• What to work on: Express the rows from the line with "100, 535, 106)" to the line with "171) label: slide-4" as a two-column CSV headed input and output. Give one CSV line per row, with its text under input and its answer under output, each in a single quoted field with line breaks replaced by spaces.

<<<<

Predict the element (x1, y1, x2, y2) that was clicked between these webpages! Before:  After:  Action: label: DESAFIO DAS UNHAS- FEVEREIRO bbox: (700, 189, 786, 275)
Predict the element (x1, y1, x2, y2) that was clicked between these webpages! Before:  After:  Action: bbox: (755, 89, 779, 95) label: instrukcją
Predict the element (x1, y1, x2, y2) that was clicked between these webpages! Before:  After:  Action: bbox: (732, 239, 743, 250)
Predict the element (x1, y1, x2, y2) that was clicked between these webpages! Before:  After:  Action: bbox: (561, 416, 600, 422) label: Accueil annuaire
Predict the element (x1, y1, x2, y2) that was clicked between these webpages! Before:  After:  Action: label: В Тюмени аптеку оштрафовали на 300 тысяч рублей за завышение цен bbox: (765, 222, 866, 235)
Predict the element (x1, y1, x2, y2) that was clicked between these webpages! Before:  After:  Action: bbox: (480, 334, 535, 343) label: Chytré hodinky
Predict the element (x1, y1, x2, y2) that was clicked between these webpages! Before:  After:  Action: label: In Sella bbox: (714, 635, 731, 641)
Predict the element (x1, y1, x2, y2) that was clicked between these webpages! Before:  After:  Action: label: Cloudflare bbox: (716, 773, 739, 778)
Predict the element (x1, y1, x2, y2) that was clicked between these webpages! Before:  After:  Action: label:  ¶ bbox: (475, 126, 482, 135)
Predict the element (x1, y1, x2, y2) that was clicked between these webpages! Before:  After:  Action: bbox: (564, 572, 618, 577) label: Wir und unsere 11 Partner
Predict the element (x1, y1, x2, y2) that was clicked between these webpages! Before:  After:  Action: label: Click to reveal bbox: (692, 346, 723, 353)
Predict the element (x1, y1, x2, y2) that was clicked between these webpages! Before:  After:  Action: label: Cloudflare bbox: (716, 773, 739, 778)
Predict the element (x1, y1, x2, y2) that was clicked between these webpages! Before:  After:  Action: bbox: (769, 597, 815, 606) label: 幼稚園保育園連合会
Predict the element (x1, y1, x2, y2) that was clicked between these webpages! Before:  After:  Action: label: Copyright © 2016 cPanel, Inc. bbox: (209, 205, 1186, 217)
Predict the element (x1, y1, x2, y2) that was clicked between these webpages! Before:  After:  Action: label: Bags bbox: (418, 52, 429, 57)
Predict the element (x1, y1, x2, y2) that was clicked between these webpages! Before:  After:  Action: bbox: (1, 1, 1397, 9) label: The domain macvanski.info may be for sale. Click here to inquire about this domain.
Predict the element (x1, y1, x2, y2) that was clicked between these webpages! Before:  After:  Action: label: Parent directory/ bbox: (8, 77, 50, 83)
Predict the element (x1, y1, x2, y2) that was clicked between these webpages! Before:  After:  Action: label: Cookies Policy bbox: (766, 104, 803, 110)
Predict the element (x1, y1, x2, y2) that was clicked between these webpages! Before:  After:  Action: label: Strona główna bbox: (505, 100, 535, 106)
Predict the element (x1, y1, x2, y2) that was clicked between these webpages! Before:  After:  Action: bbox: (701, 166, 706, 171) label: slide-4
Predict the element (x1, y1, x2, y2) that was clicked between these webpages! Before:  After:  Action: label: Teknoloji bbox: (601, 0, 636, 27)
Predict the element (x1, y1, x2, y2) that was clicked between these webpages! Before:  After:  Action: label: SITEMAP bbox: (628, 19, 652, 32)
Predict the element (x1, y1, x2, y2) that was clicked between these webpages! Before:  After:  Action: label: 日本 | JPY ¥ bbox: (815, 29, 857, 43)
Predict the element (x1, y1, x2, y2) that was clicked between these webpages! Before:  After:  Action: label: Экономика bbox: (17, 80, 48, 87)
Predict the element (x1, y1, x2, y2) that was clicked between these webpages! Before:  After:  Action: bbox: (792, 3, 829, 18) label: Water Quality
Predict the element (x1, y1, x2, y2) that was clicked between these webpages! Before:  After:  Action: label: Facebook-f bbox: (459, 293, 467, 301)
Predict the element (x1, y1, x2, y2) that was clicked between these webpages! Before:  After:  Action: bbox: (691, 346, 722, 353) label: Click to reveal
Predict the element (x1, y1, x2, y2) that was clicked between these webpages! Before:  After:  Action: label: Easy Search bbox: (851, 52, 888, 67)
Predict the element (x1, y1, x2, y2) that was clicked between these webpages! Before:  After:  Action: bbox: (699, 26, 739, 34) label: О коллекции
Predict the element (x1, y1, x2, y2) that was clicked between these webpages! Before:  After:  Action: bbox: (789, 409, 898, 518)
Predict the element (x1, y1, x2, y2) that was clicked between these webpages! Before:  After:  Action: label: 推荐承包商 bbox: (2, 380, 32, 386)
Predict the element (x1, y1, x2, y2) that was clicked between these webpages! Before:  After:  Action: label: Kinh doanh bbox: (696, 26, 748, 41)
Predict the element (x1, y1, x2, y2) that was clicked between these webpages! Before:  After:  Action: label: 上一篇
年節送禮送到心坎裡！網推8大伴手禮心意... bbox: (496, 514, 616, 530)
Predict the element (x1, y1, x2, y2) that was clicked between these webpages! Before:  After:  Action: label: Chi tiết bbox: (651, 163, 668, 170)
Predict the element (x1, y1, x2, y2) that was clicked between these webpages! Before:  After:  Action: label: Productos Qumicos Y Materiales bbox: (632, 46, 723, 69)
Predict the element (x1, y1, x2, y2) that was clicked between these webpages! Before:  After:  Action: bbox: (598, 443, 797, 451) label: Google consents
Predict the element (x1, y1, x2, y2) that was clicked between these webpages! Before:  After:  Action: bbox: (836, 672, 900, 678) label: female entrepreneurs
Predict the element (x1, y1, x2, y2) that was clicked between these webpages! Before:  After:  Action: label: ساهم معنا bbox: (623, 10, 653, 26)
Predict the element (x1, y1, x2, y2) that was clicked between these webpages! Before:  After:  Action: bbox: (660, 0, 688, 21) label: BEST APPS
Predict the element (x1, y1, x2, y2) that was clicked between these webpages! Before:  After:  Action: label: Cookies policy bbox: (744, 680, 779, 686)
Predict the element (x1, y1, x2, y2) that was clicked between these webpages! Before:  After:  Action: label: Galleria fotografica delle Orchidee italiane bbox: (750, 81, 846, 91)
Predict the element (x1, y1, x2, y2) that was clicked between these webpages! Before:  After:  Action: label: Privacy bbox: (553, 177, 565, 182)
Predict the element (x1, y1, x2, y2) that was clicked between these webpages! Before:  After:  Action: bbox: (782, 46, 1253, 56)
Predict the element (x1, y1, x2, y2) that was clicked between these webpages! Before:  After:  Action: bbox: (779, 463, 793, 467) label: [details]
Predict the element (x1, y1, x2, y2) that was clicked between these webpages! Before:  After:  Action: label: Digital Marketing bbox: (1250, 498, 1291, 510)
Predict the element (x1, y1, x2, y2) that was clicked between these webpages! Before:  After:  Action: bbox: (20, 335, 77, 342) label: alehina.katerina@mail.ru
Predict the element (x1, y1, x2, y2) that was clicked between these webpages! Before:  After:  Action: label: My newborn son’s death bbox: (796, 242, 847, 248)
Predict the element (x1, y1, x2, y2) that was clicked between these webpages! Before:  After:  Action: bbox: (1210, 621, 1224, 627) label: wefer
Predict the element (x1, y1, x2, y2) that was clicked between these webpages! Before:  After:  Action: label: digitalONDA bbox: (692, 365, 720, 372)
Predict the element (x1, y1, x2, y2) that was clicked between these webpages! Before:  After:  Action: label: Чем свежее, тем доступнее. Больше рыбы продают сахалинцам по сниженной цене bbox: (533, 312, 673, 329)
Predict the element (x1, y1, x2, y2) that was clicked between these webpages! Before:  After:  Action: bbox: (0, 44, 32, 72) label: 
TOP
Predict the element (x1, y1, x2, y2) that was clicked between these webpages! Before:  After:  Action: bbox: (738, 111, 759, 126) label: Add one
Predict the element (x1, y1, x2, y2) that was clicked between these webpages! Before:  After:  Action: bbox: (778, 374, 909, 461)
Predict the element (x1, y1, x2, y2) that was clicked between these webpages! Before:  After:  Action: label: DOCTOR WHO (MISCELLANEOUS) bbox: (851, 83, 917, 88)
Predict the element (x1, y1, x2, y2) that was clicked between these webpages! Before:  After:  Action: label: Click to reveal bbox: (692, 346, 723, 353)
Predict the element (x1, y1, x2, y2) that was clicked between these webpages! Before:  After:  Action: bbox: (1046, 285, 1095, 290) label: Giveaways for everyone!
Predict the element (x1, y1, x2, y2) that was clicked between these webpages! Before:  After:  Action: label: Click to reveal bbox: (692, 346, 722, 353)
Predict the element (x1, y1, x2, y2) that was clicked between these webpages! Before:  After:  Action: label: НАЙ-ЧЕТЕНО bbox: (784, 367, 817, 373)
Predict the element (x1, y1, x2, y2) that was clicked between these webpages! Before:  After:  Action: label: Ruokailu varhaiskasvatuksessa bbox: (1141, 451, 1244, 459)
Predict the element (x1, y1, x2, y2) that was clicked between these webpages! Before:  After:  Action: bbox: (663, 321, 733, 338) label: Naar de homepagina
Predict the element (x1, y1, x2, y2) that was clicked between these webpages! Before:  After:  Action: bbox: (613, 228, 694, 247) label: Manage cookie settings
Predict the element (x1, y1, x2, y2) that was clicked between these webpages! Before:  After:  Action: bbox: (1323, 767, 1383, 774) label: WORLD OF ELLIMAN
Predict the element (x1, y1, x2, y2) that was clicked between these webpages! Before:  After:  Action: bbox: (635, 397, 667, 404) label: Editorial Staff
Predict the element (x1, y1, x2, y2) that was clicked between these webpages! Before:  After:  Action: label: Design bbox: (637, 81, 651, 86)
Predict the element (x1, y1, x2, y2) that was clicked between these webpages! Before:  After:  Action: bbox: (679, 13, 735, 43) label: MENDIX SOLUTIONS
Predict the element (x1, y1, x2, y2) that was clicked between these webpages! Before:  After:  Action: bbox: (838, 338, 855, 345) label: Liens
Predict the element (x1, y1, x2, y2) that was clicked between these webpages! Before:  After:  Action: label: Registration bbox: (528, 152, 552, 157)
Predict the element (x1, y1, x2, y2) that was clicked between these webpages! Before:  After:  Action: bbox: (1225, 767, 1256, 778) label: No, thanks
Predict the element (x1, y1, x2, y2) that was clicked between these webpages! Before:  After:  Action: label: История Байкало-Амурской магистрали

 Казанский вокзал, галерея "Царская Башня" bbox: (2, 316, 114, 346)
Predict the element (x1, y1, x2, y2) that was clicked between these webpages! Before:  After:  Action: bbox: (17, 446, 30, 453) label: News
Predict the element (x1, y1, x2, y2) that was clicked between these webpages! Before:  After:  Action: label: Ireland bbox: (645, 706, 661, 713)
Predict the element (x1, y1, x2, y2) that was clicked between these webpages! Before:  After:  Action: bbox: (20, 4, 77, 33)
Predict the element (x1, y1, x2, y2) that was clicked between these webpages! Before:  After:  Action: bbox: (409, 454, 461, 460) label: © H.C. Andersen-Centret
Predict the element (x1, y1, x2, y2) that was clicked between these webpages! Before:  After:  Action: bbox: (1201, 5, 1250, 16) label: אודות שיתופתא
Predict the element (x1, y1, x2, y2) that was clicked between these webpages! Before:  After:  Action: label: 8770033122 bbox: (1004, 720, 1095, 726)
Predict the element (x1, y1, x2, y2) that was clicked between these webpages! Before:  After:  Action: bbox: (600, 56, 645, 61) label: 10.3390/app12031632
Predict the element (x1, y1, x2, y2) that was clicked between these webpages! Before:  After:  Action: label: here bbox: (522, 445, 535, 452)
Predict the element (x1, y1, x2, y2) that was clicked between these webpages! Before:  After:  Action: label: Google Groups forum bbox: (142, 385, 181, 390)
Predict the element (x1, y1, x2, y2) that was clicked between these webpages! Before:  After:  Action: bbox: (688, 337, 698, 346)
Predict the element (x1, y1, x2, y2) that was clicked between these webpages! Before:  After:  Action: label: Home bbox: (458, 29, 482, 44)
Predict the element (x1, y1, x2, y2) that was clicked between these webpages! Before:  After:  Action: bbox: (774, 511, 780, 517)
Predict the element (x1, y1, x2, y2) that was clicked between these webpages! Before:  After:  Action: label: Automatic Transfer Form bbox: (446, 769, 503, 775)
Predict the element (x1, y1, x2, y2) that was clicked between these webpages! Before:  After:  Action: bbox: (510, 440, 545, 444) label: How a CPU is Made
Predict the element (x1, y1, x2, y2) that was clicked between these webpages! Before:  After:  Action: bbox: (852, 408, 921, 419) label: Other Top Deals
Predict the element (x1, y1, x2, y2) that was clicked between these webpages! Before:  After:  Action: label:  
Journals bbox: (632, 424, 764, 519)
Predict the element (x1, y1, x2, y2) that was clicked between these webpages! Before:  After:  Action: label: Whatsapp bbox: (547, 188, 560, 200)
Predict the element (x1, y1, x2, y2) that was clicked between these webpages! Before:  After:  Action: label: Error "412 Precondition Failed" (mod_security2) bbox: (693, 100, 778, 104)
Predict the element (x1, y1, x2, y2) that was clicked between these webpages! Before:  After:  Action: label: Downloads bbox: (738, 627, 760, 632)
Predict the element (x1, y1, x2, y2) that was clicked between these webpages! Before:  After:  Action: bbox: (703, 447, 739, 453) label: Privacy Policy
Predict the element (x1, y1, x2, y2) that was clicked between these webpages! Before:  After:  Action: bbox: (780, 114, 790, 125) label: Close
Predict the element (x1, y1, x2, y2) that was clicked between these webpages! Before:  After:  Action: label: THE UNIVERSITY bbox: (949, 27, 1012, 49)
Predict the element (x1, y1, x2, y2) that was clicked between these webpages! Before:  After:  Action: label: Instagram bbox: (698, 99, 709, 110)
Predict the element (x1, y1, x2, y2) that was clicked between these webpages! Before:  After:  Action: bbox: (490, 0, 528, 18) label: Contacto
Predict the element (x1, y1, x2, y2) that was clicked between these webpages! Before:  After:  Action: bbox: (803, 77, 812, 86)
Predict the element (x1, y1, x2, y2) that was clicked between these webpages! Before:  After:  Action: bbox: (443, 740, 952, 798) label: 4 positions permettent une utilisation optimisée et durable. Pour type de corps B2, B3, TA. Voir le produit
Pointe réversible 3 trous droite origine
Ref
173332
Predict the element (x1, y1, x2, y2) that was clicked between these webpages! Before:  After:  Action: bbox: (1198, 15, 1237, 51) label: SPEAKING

>>>>

• Solved problem:
input,output
"Predict the element (x1, y1, x2, y2) that was clicked between these webpages! Before:  After:","Action: label: Strona główna bbox: (505, 100, 535, 106)"
"Predict the element (x1, y1, x2, y2) that was clicked between these webpages! Before:  After:","Action: bbox: (701, 166, 706, 171) label: slide-4"